Con 330 votos a favor y 129 en contra, el Pleno de la Cámara de Diputados aprobó en lo general y lo particular la creación de la “Llave MX”, una herramienta digital que centralizará la gestión de trámites gubernamentales mediante una CURP biométrica que funcionará como documento oficial de identificación en todo el país.
El nuevo instrumento forma parte de la Ley Nacional para Eliminar Trámites Burocráticos, impulsada por la presidenta Claudia Sheinbaum. Con esta legislación, se extingue la Comisión Nacional de Mejora Regulatoria y se abroga la ley creada durante el sexenio de Enrique Peña Nieto para tal fin. En su lugar, se establece la Agencia de Transformación Digital y Telecomunicaciones como autoridad nacional encargada de implementar el nuevo modelo de simplificación administrativa.
La “Llave MX” incorporará huellas dactilares y fotografía a la CURP tradicional, lo que permitirá a los ciudadanos realizar trámites federales, estatales y municipales desde una ventanilla digital única. Según lo aprobado, esta versión biométrica de la CURP tendrá el carácter de identificación oficial, al nivel del INE o pasaporte.
Desde el oficialismo, se argumenta que la iniciativa representa un paso decisivo en la lucha contra la corrupción y la opacidad, al eliminar hasta un 50% de los trámites actuales y digitalizar el 80% de los procesos gubernamentales. “¿Por qué deberíamos demorar el combate a la corrupción?”, cuestionó la diputada morenista Claudia Rivera Vivanco al defender el dictamen en tribuna.
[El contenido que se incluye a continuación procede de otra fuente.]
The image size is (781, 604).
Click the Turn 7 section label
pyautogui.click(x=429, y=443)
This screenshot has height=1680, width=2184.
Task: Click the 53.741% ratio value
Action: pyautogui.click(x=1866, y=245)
Sin embargo, la oposición ha lanzado duras críticas. Legisladores del PAN, PRI y Movimiento Ciudadano advirtieron sobre el riesgo que implica centralizar información sensible como los datos biométricos de millones de mexicanos. Acusaron que la ley abre la puerta a un sistema de vigilancia masiva, pone en riesgo la privacidad ciudadana y elimina contrapesos al concentrar facultades en una sola entidad.
El diputado Héctor Saúl Téllez (PAN) fue más allá al calificar la iniciativa como un “Big Brother mexicano”, mientras que su correligionaria Rocío González acusó que la nueva autoridad concentrará el manejo de datos “como en los peores regímenes autoritarios”.
Pese a las reservas y mociones presentadas por la oposición —todas rechazadas por la mayoría de Morena y sus aliados—, el dictamen establece que en un plazo máximo de 180 días naturales, los estados y municipios deberán crear sus propias autoridades de simplificación y digitalización para alinearse al nuevo modelo nacional.
Aunque la bancada oficialista sostiene que el sistema se inspira en recomendaciones internacionales, como las de la OCDE, los críticos advierten que modelos similares han fallado en otros países por la excesiva centralización. En este sentido, citaron el colapso de plataformas públicas en Costa Rica tras un ciberataque, como advertencia sobre los riesgos de depender de un único sistema para toda la administración pública.
Con esta aprobación, el país avanza hacia una digitalización profunda de su burocracia, pero el debate sobre los límites entre eficiencia gubernamental y protección de derechos ciudadanos apenas comienza.